The Riverhounds have started 21 different players this season

In previous seasons, a player with an impressive pedigree like Joe Holland would probably have been a solid bet to be a regular starter with Riverhounds SC.

A year ago, after an impressive collegiate career with Hofstra University, Holland played with the Houston Dynamo of Major League Soccer and its USL affiliate partners in EL Paso. After a third of the way through his first season in Pittsburgh, the Birmingham, England native found that the competition for playing time with Riverhounds SC is as fierce he’s ever seen at any level.

“Lots of good players, good competition here for spots. There are guys who played in MLS, in this league a long time. Also some young players, who have lots of energy,” Holland said after training session last week. “We had a busy stretch of seven or eight games in short span, so most everyone’s had a chance to get it. We have a very diverse group of guys — and battle for playing time is intense.”

Hounds Head Coach Bob Lilley has built a roster of players that have been competing for playing time — and some for roster spots — from the first day of the preseason, enduring through each week of training and now through the first third of games played this season.

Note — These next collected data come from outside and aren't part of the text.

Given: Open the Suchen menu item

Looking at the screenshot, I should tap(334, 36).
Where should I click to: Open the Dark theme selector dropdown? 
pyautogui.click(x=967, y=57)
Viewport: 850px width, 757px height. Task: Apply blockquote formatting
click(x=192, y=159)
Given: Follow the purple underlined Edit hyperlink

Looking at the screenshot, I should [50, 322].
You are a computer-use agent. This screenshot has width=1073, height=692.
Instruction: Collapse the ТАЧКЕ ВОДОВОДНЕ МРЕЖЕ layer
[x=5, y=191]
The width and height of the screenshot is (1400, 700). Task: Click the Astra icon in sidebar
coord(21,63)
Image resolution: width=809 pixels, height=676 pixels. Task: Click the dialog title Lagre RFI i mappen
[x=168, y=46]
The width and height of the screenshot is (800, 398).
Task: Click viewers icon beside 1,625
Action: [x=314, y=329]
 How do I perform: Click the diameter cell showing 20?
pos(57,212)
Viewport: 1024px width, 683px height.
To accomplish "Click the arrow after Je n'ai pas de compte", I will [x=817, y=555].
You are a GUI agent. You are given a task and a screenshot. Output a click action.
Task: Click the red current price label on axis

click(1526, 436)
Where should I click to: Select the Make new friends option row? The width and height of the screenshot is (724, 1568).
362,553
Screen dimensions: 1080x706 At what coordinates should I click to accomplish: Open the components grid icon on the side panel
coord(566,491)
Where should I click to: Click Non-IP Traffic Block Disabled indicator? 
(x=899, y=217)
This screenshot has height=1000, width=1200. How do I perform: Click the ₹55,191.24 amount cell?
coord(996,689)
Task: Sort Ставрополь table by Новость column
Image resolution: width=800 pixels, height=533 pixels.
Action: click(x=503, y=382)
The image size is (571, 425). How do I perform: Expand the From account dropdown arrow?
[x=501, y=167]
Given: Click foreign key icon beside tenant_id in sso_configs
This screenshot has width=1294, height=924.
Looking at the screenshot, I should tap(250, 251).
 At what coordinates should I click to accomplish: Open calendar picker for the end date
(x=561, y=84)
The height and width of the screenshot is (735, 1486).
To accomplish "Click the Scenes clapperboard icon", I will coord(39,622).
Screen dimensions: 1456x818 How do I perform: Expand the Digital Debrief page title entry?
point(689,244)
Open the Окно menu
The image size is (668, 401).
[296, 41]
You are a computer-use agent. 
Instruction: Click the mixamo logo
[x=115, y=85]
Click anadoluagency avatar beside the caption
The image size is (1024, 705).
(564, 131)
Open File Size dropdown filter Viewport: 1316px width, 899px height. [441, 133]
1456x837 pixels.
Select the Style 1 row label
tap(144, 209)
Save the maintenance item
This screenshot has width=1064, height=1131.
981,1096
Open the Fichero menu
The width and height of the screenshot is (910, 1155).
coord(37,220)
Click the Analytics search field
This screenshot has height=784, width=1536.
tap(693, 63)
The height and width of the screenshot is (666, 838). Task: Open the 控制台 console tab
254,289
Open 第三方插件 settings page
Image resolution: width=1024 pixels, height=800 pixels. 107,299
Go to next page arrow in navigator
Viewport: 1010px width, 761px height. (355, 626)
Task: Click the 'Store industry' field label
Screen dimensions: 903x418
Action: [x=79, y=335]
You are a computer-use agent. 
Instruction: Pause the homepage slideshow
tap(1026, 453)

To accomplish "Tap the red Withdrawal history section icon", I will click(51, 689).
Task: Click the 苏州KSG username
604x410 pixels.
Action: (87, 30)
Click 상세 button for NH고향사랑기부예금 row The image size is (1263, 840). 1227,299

The results are hard to argue with, as Lilley’s Hounds have lost only one league game and two times overall in 15 matches in all competitions.

Often Lilley acknowledges that he and his staff are challenged each week to come up with selections for a starting eleven — and 18 players to pencil into the line-up.

“Sure, I prefer to start. To come in (as sub) is always difficult,” Holland, who is a part of the team’s rotation of attacking midfielders, has made three starts, eight regular season appearances in Pittsburgh. “Bob requires a certain energy. If you start or you come in with two minutes to go, you are expected to play with that energy.”

Holland sits among a talented and experienced group of attacking midfielders that each bring something different to the table for the Hounds.

Both Kenardo Forbes and Kevin Kerr bring more than a combined decade of experience playing and captaining USL teams. Ben Zemanski has played much of his career in Major League Soccer with Portland Timbers and can rotate between holding midfield role and into the attack. Christiano François provides dynamic speed and ability to stretch back lines.  Holland’s strengths include outstanding ability to possess the ball in tight spots, pinpoint passing and accuracy on set pieces. In addition, waiting in the wings are a pair of young players that include Noah Franke and Bakie Goodman.

During a stretch in May when the Hounds played seven games in 22 days, and with some game fitness and injury issues, Lilley said that he was down to 16 or 17 field players, and wasn’t able to go with his strongest 11 for each game.

Still, he even acknowledged it’s not easy getting everyone quality minutes.

“If I could play 16 guys, I would,” Lilley remarked earlier in the season.

It’s been a consistent theme from the players has been that the coaching staff has been demanding and playing time has to be earned.

This is the message that extends to all Riverhounds players — veterans and young players alike.

Bob Lilley (Courtesy Pgh Riverhounds)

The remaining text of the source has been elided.